We have discussed Managed Identity authentication for Azure Data Factory in a previous post (which was about setting up DB permissions for a linked service). Managed Identity is one of the security principals used to manage access on the Azure cloud.

Azure provides a comprehensive access control system for managing access using in-built roles. This is known as, Role Based Access Control or RBAC. RBAC is an authorization system for authentication and access control to various resources on Azure. In this post, let’s have a look at how RBAC works.

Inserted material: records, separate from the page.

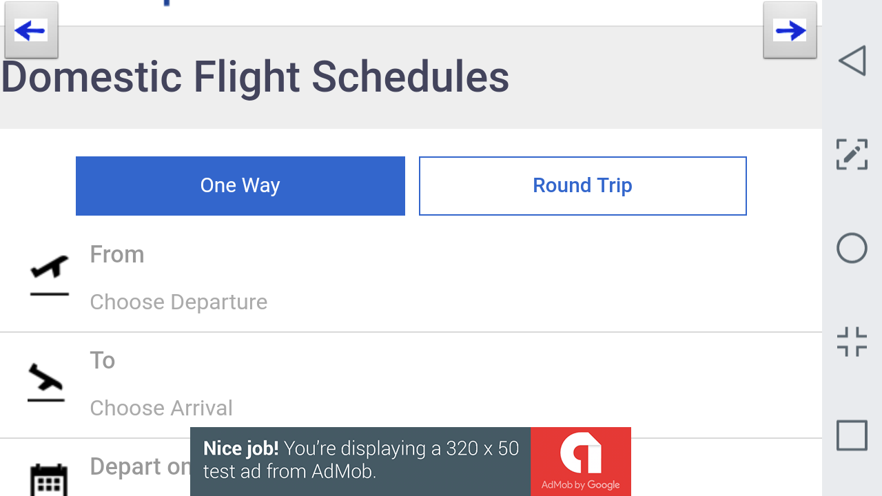The width and height of the screenshot is (882, 496).
Task: Select the One Way trip option
Action: (240, 186)
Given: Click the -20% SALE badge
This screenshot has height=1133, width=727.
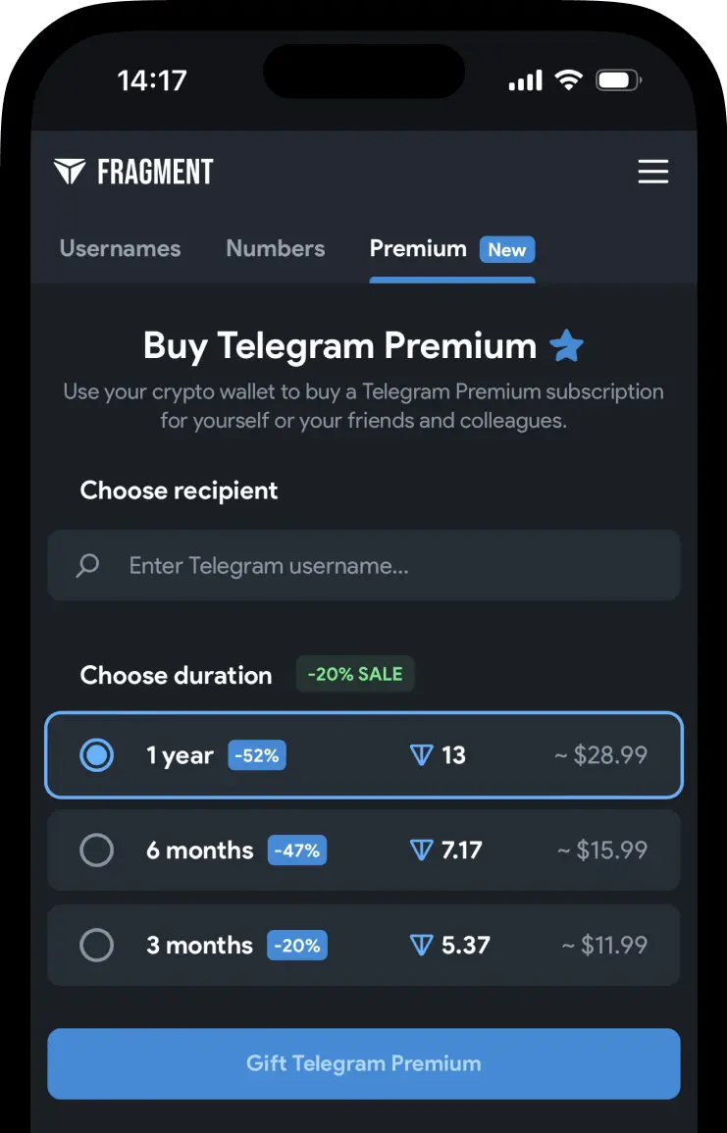Looking at the screenshot, I should pos(355,674).
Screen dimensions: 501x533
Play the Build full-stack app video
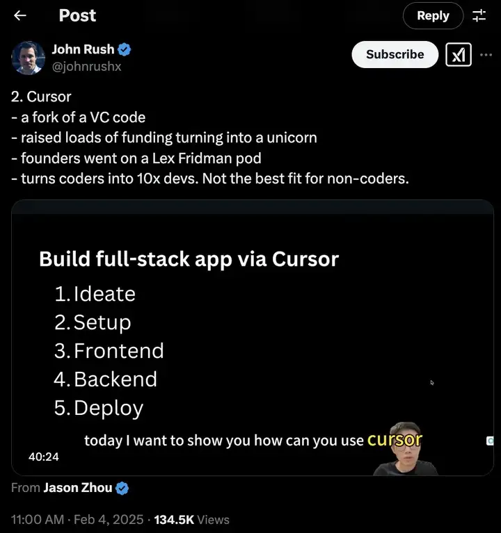252,337
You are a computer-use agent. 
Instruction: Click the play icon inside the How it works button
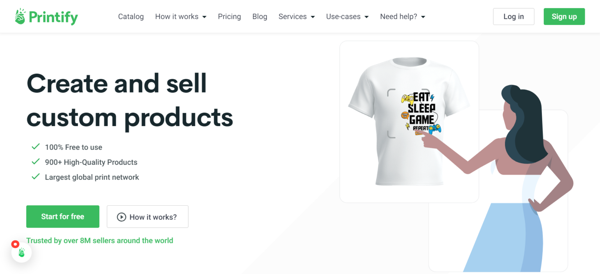(x=121, y=217)
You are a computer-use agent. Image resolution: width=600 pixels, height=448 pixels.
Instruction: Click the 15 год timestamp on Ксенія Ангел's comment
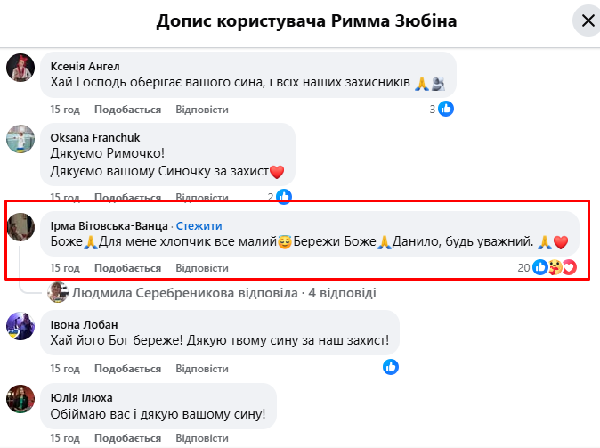(65, 110)
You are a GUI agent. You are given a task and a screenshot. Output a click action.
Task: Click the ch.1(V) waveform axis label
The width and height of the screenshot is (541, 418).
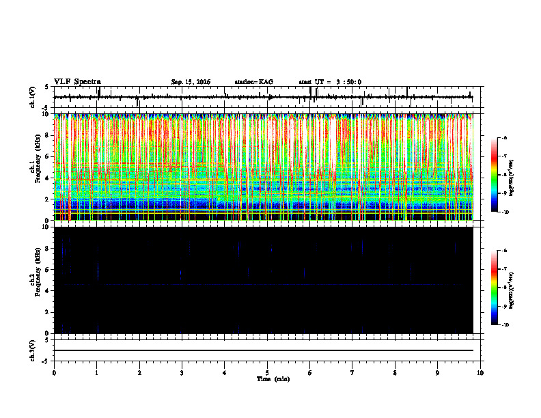point(33,97)

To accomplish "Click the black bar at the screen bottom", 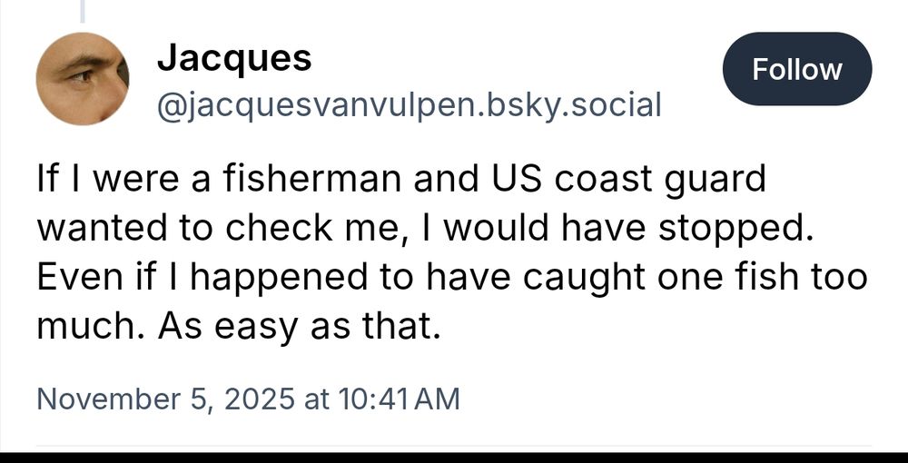I will point(454,458).

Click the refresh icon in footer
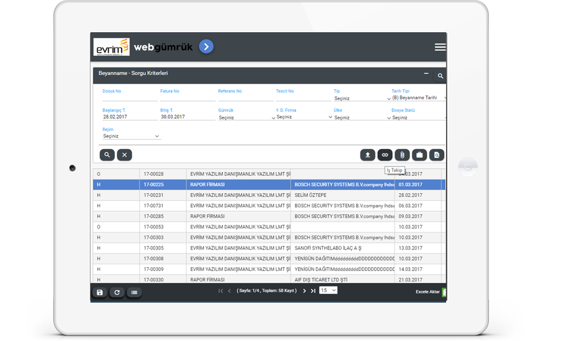pyautogui.click(x=116, y=292)
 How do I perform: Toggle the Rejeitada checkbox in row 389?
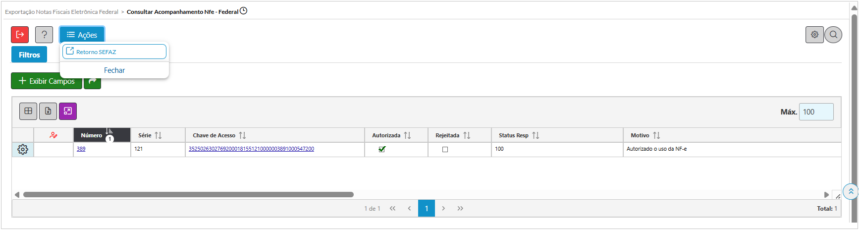(x=445, y=149)
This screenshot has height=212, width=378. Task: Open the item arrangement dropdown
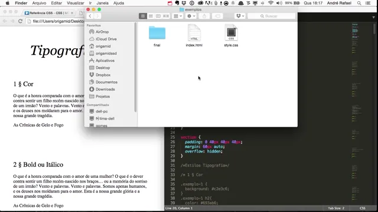[x=178, y=16]
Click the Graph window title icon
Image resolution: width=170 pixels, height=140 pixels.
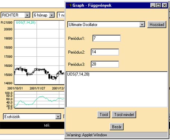[x=69, y=5]
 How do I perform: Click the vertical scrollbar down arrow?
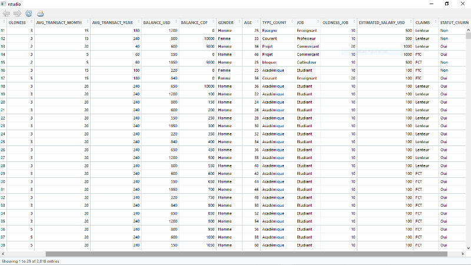468,247
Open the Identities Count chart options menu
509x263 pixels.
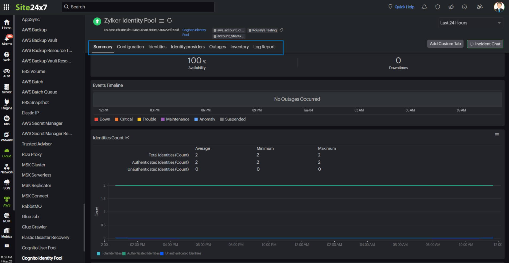coord(497,135)
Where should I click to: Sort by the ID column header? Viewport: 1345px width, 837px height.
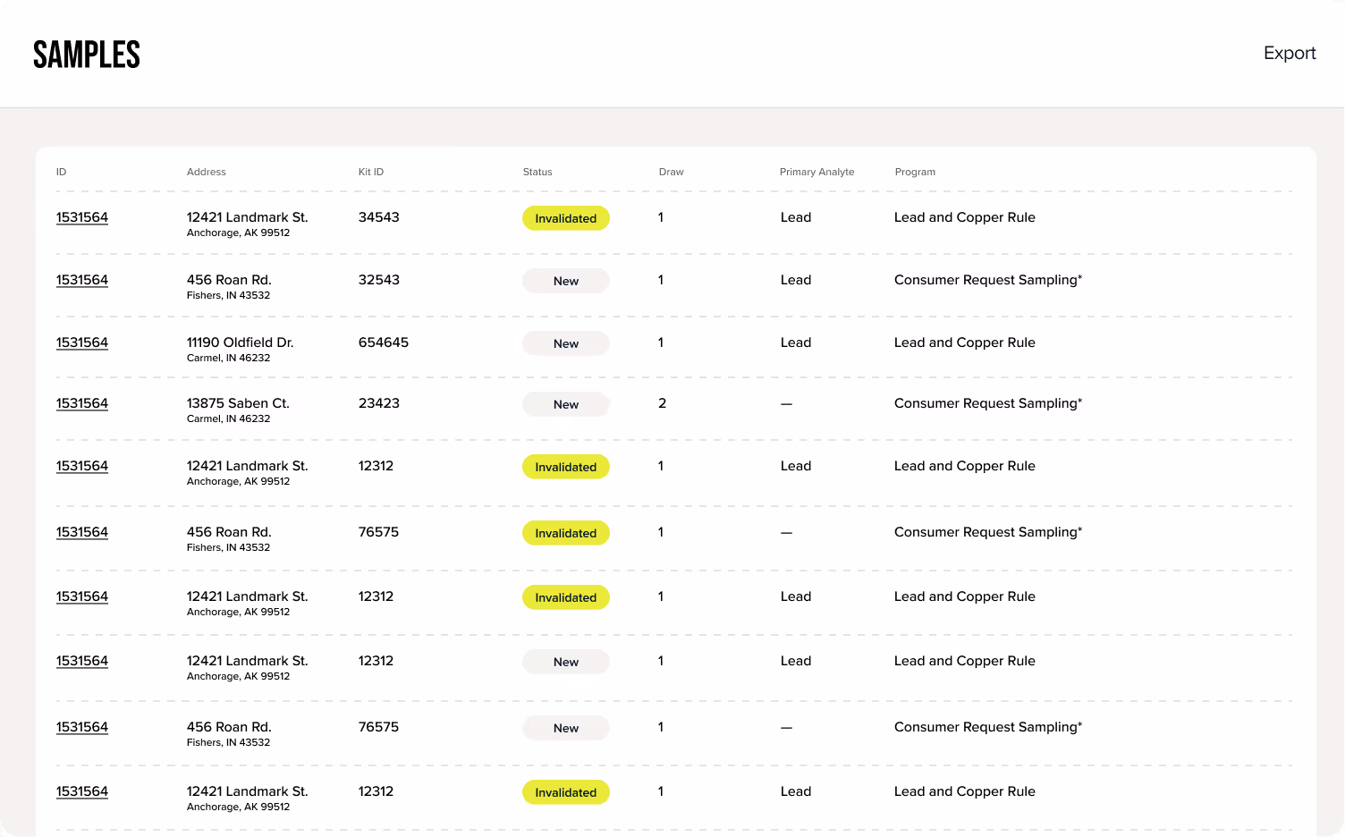tap(61, 172)
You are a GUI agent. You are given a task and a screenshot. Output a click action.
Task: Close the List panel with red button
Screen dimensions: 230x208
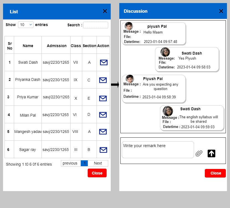[97, 173]
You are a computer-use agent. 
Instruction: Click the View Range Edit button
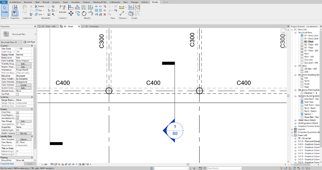click(x=24, y=121)
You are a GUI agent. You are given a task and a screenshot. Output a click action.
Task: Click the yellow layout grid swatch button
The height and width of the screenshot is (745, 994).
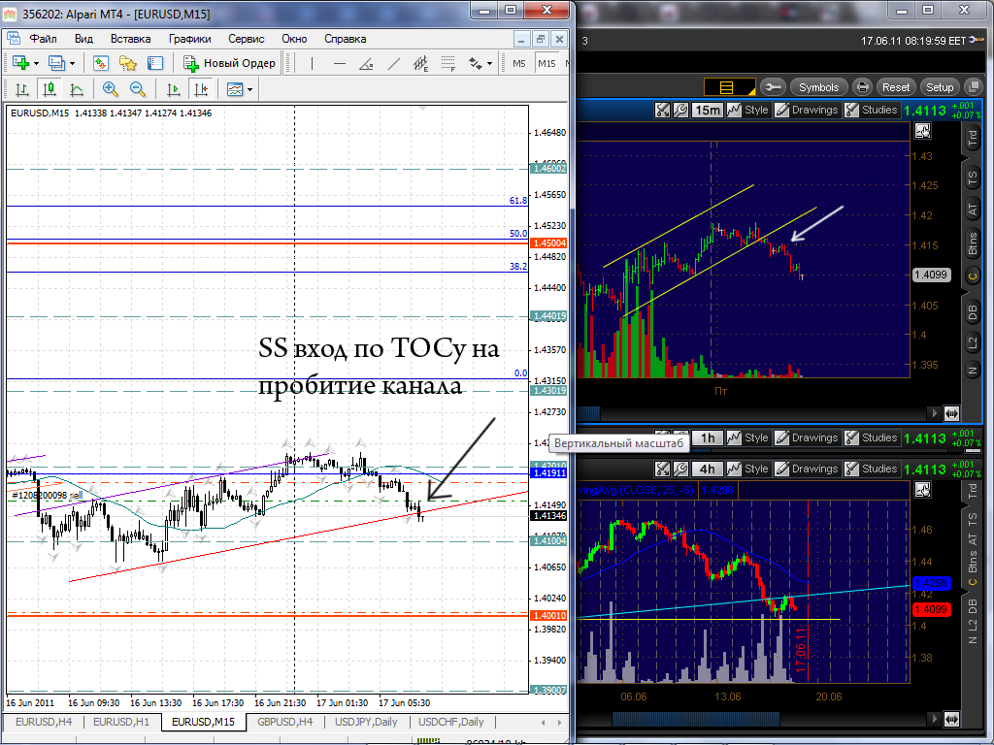click(x=730, y=86)
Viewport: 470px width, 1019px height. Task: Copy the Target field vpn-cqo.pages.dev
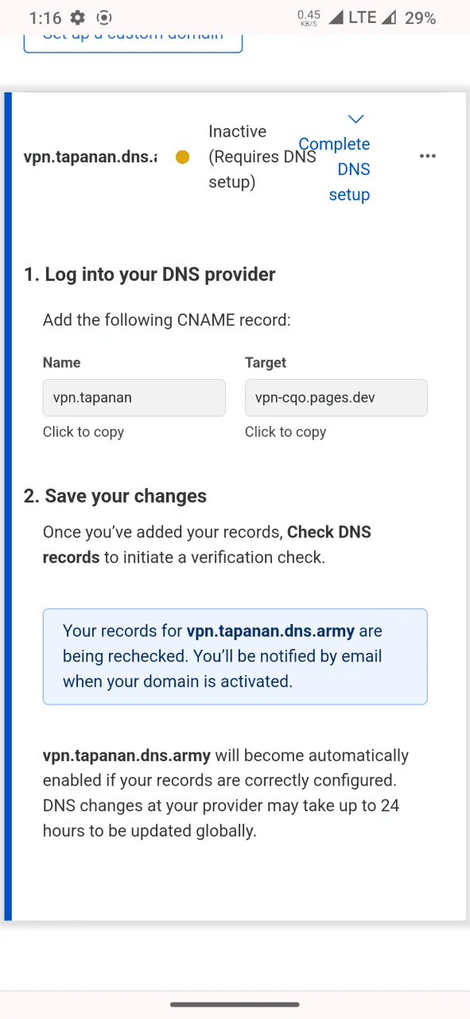(336, 397)
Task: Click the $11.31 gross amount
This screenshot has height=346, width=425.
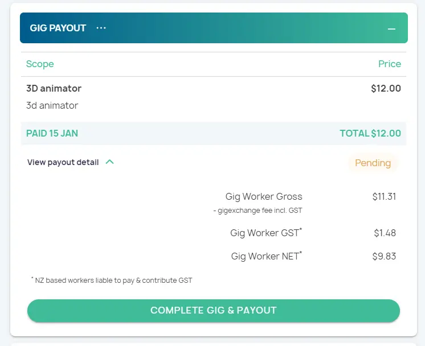Action: click(384, 196)
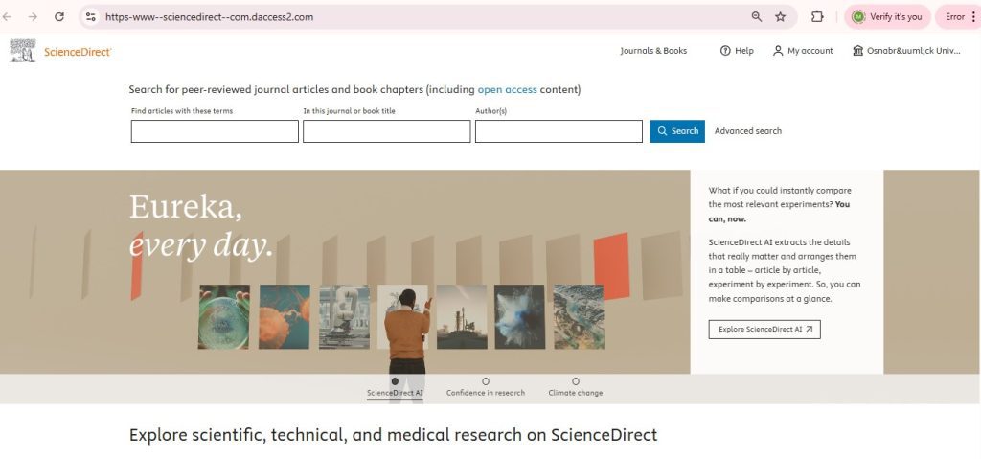
Task: Click the jellyfish artwork thumbnail in banner
Action: [285, 316]
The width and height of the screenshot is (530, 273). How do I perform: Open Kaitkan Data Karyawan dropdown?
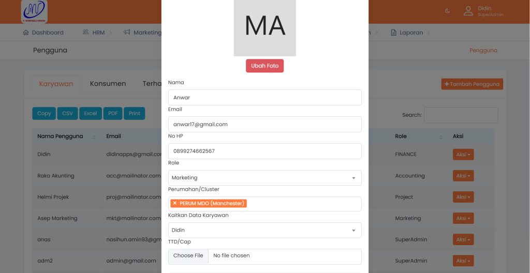264,230
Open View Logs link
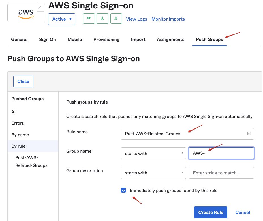 click(x=136, y=19)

RBAC works on basis of role assignments. There are three main concepts that we should discuss to understand role assignment:

  1. Security Principal: This is an object which represents an entity that needs to be provided access to the Azure resource. This entity can be a user, group, service principal or a managed identity.
Azure RBAC : Service Principals
  1. Role Definition: A role is a collection of security permissions. The role definition specifies explicit lists of operations that can or cannot be performed by the specific role. It is somewhat like ALLOW or DENY permissions in SQL Server /SQL Azure databases. There is a whole list of built-in roles that can be used to control access to Azure Resources. E.g. Data Factory Contributor role controls who can create and manage data factories and child resources within the Data Factory.
Azure RBAC : Role Definition
  1. Scope: Scope defines, at what level the access applies to. It can be at the top level (Management Group/Subscription) or at a sub-level such as a Resource Group or a particular Resource.
Azure RBAC : Scope

Role Assignment is the process of assigning a role to a security principal (user, group, service principal or managed identity). Access is controlled through role assignments. To provide access, create a role assignment, and to revoke access, just remove the role assignment.

There are multiple ways to assign roles, through the UI (Azure portal) as well as programmatically (Azure CLI, Azure PowerShell, Azure SDKs, or REST APIs).